Landrecies jouit ensuite d'une longue période de paix et de prospérité. Le château devient le centre d'un aménagement agricole : on assèche les prairies basses, on construit une ferme piscicole (= élevage de poissons) à La Folie, et un manoir agricole dans les pâtures du Plouvien. En 1314, Guillaume de Châtillon, seigneur d'Avesnes, accorde aux Landreciens une foire populaire à la Saint-Luc, le 18 octobre. Aujourd'hui encore, la foire de Landrecies se tient tous les ans à cette date et constitue un évènement important pour la commune.

La domination du comté du Hainaut (1330 - 1428)

Le comté du Hainaut réussit finalement à prendre le contrôle de Landrecies, mais sans violence. Il est simplement déclaré en 1330 que Landrecies (ainsi que Le Favril) sont désormais tenus par le comte de Hainaut, et que ce dernier délègue son pouvoir au seigneur d'Avesnes, qui devient donc soumis.

Ce changement de destinée ne trouble pas le développement de Landrecies. Vers cette époque, le château et la ville se dotent d'une alimentation en eau potable, par l'intermédiaire d'une conduite en bois descendant depuis la source du faubourg Soyères (vient de "seuwière", qui désigne cet aqueduc).

La domination du duché de Bourgogne (1428 - 1482)

A la même époque, c'est l'effervescence de l'autre côté de la frontière, en France : la guerre de cent ans fait rage. Déjà Landrecies avait été brièvement occupée par les troupes anglaises en 1424, qui s'étaient réfugiées dans les limites du Saint-Empire, allié de l'Angleterre, pour réorganiser leurs forces.

Parallèlement, le duc de Bourgogne Philippe le Bon, autre allié de l'Angleterre, tente par tous les moyens d'affaiblir son ennemi le roi de France. Il a notamment un grand projet : accaparer le plus de territoires possibles pour former un gigantesque Etat bourguignon au nord-est et contrer le royaume de France. Il y arrive progressivement par achats, mariages ou héritages. En 1428, il hérite (pour des raisons généalogiques obscures) du comté du Hainaut. Landrecies passe donc sous la coupe du duc de Bourgogne. (aujourd'hui encore, on y trouve d'ailleurs une "rue de Bourgogne")
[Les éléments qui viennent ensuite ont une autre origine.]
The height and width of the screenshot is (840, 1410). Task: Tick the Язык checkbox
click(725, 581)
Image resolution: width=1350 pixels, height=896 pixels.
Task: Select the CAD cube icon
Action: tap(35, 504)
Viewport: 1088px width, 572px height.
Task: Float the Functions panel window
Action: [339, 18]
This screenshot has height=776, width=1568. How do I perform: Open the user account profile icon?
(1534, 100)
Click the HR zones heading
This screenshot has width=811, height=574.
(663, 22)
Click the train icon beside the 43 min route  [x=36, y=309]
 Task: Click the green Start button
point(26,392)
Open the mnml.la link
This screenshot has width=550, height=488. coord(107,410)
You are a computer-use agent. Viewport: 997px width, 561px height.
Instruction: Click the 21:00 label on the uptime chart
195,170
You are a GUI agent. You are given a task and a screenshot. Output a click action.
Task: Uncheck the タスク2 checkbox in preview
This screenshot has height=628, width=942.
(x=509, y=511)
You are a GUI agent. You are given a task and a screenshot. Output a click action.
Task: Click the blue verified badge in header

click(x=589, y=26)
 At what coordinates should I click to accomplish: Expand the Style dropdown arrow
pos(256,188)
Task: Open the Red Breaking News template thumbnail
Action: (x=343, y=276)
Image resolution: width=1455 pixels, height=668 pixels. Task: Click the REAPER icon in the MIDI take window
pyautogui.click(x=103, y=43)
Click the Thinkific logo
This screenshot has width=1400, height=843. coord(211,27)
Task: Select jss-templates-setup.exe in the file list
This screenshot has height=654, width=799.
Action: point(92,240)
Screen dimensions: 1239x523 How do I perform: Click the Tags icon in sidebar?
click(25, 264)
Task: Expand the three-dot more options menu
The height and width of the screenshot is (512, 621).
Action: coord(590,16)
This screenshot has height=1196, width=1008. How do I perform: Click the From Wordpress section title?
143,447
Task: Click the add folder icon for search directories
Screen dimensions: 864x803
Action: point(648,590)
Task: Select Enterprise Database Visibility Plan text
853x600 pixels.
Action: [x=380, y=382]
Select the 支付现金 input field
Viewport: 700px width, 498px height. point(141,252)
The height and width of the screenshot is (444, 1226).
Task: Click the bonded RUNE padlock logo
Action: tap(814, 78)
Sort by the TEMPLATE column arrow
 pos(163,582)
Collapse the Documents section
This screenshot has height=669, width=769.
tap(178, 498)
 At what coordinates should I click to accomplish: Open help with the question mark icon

Dans la carte ci-dessous, tous les territoires qui lui appartiennent vers 1460 sont coloriés...

En vert, Landrecies. En rouge, la frontière du Saint-Empire.

Les Landreciens s'accommodent tant bien que mal de l'occupation bourguignonne. Comme le duc de Bourgogne dispose d'un immense territoire et qu'il ne peut pas être partout, il désigne un seigneur pour Landrecies et Avesnes : un certain Olivier, marié à Jeanne de Lallaing . Cette "dame" de Landrecies (1433 - 1467) est restée dans les mémoires : on se souvient d'elle en tant que bienfaitrice de la commune, sans doute parce qu'elle sût soulager les maux des habitants en ces temps guerriers. Aujourd'hui, une paisible petite rue de la Ville haute porte son nom.

En 1477, c'est Louis XI qui est au pouvoir en France. Ce souverain très pragmatique sait que l'affirmation de son autorité doit obligatoirement passer par l'anéantissement de la puissance bourguignonne. C'est pourquoi il lance son armée contre le célèbre et cruel Charles le Téméraire, fils et successeur de son père Philippe.

Louis XI, roi de France de 1461 à 1483 Vs.

Landrecies étant devenue un bastion bourguignon, Louis XI la traite en ennemie : dans le courant de l'année 1477, l'armée française met le siège devant la petite ville, et finit par s'en emparer. Louis XI tient beaucoup à se venger des anciennes humiliations infligées par Charles le Téméraire, en conséquence de quoi la pauvre Landrecies est pillée puis littéralement réduite en cendres...!

Louis XI doit ensuite se replier, mais son objectif est atteint : la maison de Bourgogne est anéantie. Au traité d'Arras, en 1482, Louis XI s'approprie la Bourgogne et la Picardie, mais reconnaît sur le reste des anciens territoires bourguignons la souveraineté de Maximilien de Habsbourg, archiduc d'Autriche. Ce dernier avait en effet épousé Marie de Bourgogne, fille de Charles le Téméraire, ce qui lui permettait de revendiquer ces terres.

Landrecies devient ainsi un fief des Habsbourg d'Autriche, intégré aux Pays-Bas.